Page:
>> Begin

Friday, May 20, 2011

The Power of Place

My home is down there.

My very ordinary days are lived on a canvas of amazing grandness. The scale of my surroundings leaves me breathless. I sometimes forget to look up, to see the beauty around me and then, when I do, I’m humbled.

Living here, deep in this valley, has taught me to observe the seasons in new ways. I don’t count the days the same way as I once did . Now, the seasons are defined not by the calendar, but by the movement of the sun. It rises at the head of my valley, above the glaciers that feed the river flowing below my house. In the winter, the sun is low to the earth, so far south that it doesn’t rise above the rugged peaks beyond the river. In the summer, it hardly sets before it rises again and we work and play in endless daylight.

I also count the passing seasons by the river, by the way the water is black and nearly still in the early spring, before the glaciers begin to melt and move and give up their cement-colored silt. In the summer the river is an opaque gray, deadly with its frigid temperature and rapid movement. The sandbars are littered with the tracks of bear, coyote, snowshoe hare, and a host of small birds. In winter, it is silent. A frozen pathway in the forest for wolves and the occasional snow machine.

>> End

Problems:
• A. From the post "The Power of Place," print everything from "Friday, May 20, 2011" down to "in endless daylight.".
• B. Translate this sentence from "The Power of Place" into Spanish: "The scale of my surroundings leaves me breathless."

Data provided:

>> Begin

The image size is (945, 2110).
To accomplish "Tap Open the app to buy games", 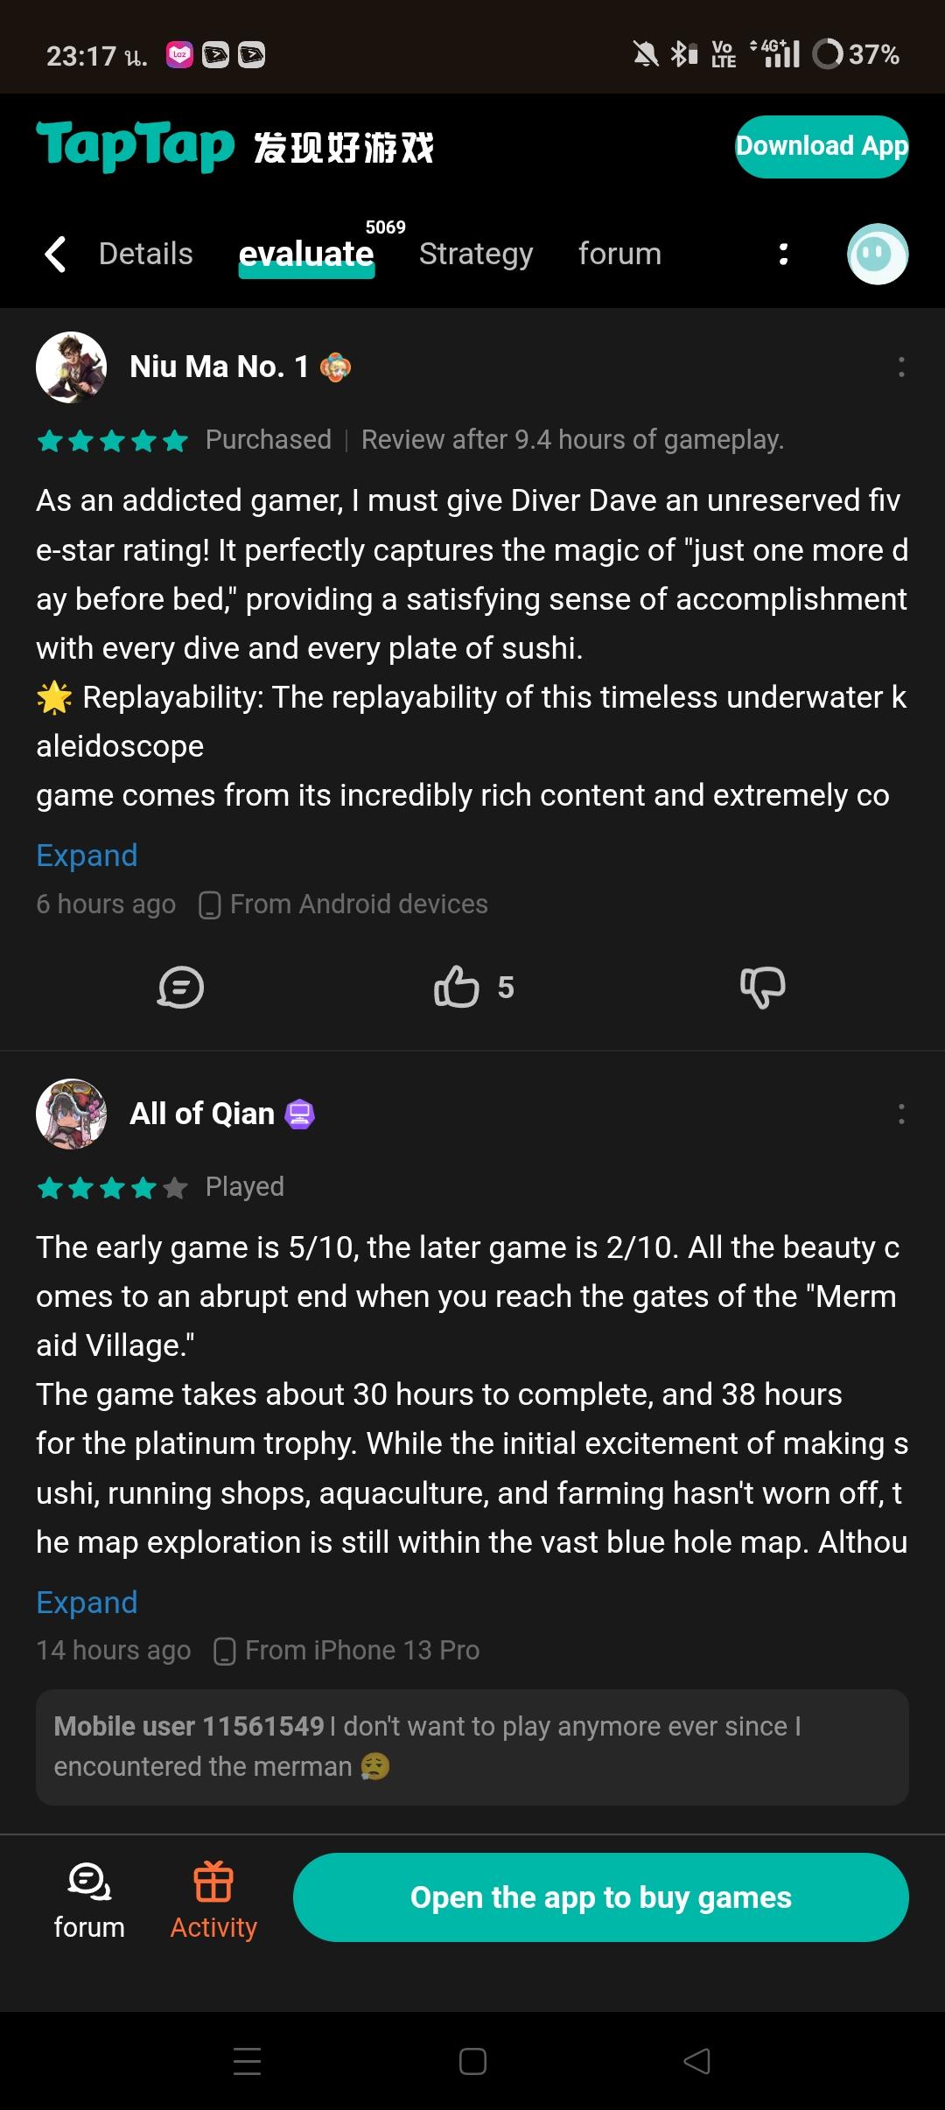I will click(600, 1897).
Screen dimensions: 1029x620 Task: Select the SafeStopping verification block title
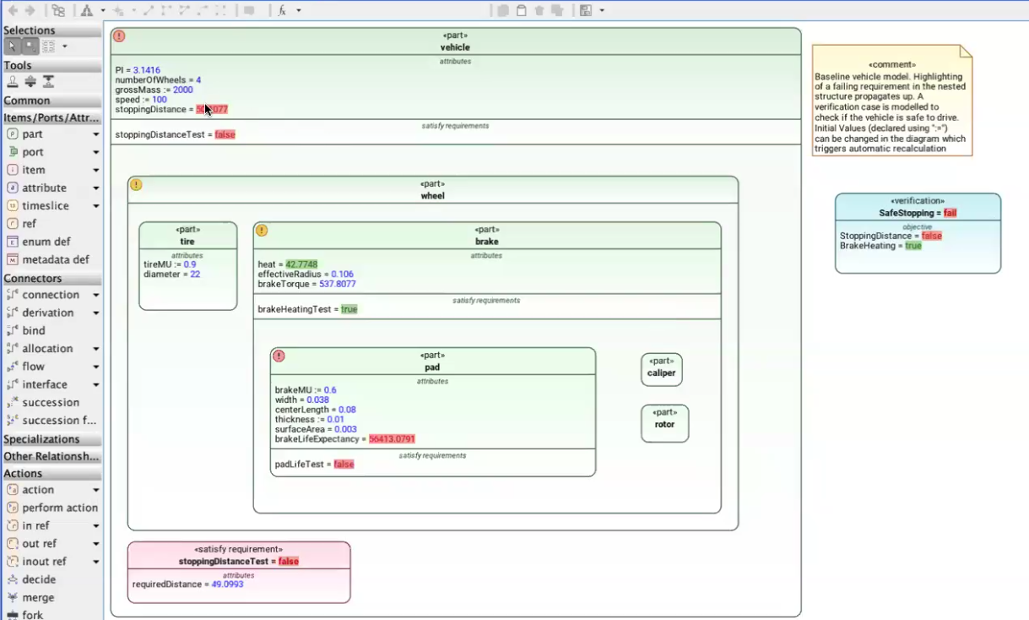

>> End

Results for the exercise:
• A.
Friday, May 20, 2011

The Power of Place

My home is down there.

My very ordinary days are lived on a canvas of amazing grandness. The scale of my surroundings leaves me breathless. I sometimes forget to look up, to see the beauty around me and then, when I do, I’m humbled.

Living here, deep in this valley, has taught me to observe the seasons in new ways. I don’t count the days the same way as I once did . Now, the seasons are defined not by the calendar, but by the movement of the sun. It rises at the head of my valley, above the glaciers that feed the river flowing below my house. In the winter, the sun is low to the earth, so far south that it doesn’t rise above the rugged peaks beyond the river. In the summer, it hardly sets before it rises again and we work and play in endless daylight.

• B. La escala de mi entorno me deja sin aliento.